> **Recorded data**
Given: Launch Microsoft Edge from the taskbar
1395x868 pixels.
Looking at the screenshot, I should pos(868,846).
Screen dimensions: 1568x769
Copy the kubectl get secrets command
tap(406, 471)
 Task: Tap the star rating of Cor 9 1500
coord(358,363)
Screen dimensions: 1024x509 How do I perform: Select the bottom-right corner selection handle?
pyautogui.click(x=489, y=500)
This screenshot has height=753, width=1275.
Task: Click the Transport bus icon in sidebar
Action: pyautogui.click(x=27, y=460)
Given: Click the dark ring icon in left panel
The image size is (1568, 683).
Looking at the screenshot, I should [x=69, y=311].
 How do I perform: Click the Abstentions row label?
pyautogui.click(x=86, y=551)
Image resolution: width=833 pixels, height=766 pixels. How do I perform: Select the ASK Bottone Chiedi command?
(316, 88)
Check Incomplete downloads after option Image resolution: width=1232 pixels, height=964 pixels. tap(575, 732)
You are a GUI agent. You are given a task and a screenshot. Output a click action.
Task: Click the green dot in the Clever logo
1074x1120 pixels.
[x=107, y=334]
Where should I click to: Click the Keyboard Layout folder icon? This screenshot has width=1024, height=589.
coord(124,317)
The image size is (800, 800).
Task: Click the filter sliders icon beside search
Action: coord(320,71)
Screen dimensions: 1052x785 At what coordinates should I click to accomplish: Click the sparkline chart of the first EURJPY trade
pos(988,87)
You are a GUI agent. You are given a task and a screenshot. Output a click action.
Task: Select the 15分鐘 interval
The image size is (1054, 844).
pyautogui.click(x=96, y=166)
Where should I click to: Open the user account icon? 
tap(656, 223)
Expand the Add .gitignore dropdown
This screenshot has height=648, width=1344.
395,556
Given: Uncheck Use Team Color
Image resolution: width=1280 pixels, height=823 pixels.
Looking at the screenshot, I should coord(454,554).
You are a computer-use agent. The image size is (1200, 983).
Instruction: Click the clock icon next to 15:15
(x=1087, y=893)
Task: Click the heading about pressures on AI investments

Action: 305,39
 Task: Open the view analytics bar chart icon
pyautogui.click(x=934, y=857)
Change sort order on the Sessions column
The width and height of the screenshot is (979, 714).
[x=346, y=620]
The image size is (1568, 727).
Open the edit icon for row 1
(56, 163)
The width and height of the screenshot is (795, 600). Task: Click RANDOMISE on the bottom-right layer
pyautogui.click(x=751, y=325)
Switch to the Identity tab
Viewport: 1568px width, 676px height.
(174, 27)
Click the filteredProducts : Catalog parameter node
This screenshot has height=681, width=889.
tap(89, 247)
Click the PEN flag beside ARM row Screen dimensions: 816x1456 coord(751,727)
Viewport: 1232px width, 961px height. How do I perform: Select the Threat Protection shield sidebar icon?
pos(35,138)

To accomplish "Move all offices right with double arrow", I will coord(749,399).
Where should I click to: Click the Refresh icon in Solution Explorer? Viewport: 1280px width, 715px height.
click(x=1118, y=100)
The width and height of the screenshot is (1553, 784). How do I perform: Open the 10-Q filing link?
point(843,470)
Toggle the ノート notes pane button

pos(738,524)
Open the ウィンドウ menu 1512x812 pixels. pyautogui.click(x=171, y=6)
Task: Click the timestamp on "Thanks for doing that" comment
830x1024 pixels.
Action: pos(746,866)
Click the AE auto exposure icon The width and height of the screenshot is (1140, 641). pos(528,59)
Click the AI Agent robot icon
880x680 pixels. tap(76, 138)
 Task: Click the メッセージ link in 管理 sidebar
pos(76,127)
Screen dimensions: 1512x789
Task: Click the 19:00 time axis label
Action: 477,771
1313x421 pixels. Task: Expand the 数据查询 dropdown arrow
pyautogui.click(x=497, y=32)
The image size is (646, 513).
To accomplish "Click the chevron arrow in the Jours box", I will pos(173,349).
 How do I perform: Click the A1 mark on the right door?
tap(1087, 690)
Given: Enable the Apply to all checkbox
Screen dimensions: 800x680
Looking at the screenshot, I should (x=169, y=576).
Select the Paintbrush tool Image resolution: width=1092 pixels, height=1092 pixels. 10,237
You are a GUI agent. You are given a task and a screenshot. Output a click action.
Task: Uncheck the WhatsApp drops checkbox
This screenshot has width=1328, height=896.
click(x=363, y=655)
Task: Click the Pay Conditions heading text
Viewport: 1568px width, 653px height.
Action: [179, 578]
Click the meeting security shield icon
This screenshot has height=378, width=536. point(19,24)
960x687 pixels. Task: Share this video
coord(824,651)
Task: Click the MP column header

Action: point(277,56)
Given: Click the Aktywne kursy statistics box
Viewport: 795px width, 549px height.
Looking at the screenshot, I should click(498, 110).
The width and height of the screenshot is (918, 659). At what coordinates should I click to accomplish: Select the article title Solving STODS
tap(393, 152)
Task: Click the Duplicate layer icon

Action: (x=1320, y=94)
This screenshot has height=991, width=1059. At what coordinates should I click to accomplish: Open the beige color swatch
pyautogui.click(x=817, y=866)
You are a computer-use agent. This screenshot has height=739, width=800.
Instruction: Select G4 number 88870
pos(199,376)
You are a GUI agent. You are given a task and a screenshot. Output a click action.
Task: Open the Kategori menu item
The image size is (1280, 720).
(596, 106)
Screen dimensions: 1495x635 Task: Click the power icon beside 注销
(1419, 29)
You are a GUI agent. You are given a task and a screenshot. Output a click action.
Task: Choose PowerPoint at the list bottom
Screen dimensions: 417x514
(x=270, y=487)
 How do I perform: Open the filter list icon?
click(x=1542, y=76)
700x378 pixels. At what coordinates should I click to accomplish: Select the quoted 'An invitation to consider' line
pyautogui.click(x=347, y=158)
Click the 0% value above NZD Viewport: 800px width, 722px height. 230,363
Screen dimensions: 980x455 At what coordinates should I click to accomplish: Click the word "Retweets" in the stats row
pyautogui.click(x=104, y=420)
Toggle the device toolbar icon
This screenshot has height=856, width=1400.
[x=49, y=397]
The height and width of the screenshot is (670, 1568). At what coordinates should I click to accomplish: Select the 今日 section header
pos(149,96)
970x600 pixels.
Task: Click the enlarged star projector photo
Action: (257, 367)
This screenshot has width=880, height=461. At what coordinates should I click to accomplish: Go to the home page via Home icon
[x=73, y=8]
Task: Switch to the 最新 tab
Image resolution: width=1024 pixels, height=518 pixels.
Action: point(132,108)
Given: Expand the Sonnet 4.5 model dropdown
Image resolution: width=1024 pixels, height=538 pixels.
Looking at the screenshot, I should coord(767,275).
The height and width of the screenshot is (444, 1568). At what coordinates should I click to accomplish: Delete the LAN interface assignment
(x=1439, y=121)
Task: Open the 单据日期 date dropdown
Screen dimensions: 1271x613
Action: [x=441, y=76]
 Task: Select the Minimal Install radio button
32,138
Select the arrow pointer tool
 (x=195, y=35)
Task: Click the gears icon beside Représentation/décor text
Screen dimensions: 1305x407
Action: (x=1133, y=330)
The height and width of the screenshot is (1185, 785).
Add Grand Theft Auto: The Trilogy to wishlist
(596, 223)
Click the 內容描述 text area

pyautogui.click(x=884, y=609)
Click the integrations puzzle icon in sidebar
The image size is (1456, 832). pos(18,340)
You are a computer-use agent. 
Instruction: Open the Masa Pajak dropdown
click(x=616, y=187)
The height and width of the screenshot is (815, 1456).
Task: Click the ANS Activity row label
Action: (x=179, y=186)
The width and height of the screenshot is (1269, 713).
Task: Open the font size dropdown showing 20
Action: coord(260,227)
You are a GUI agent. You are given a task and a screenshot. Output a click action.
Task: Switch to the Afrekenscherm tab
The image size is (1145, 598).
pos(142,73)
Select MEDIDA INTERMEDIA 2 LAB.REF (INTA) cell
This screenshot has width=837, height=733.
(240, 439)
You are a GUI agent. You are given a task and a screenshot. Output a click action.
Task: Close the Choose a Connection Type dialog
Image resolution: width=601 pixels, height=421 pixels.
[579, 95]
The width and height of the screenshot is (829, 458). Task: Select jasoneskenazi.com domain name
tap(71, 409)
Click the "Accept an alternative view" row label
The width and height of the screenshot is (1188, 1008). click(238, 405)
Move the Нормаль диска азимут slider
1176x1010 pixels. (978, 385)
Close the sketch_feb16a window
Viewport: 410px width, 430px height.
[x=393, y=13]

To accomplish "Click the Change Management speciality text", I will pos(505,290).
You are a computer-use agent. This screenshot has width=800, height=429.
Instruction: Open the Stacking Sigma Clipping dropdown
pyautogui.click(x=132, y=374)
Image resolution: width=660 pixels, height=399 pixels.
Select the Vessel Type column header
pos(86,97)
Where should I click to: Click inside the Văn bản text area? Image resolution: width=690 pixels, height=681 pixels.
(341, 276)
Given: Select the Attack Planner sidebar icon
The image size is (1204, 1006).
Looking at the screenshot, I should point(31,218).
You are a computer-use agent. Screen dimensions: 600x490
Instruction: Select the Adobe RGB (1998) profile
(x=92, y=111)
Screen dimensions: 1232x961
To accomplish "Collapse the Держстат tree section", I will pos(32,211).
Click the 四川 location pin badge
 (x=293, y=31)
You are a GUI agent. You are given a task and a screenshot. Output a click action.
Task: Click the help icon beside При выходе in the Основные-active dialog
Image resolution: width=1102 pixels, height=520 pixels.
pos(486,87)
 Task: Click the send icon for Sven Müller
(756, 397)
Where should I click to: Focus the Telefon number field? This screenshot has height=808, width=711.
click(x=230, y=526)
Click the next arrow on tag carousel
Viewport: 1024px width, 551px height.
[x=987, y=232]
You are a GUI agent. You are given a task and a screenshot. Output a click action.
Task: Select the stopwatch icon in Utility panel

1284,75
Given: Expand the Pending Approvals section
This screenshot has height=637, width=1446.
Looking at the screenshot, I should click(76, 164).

> **Prompt**
Give back precisely the lines above that start at the line containing "Select the arrow pointer tool" and end at the line containing "Task: Switch to the Afrekenscherm tab", inclusive. No other lines belong in the output.

> **Result below**
Select the arrow pointer tool
 (x=195, y=35)
Task: Click the gears icon beside Représentation/décor text
Screen dimensions: 1305x407
Action: (x=1133, y=330)
The height and width of the screenshot is (1185, 785).
Add Grand Theft Auto: The Trilogy to wishlist
(596, 223)
Click the 內容描述 text area

pyautogui.click(x=884, y=609)
Click the integrations puzzle icon in sidebar
The image size is (1456, 832). pos(18,340)
You are a computer-use agent. 
Instruction: Open the Masa Pajak dropdown
click(x=616, y=187)
The height and width of the screenshot is (815, 1456).
Task: Click the ANS Activity row label
Action: (x=179, y=186)
The width and height of the screenshot is (1269, 713).
Task: Open the font size dropdown showing 20
Action: coord(260,227)
You are a GUI agent. You are given a task and a screenshot. Output a click action.
Task: Switch to the Afrekenscherm tab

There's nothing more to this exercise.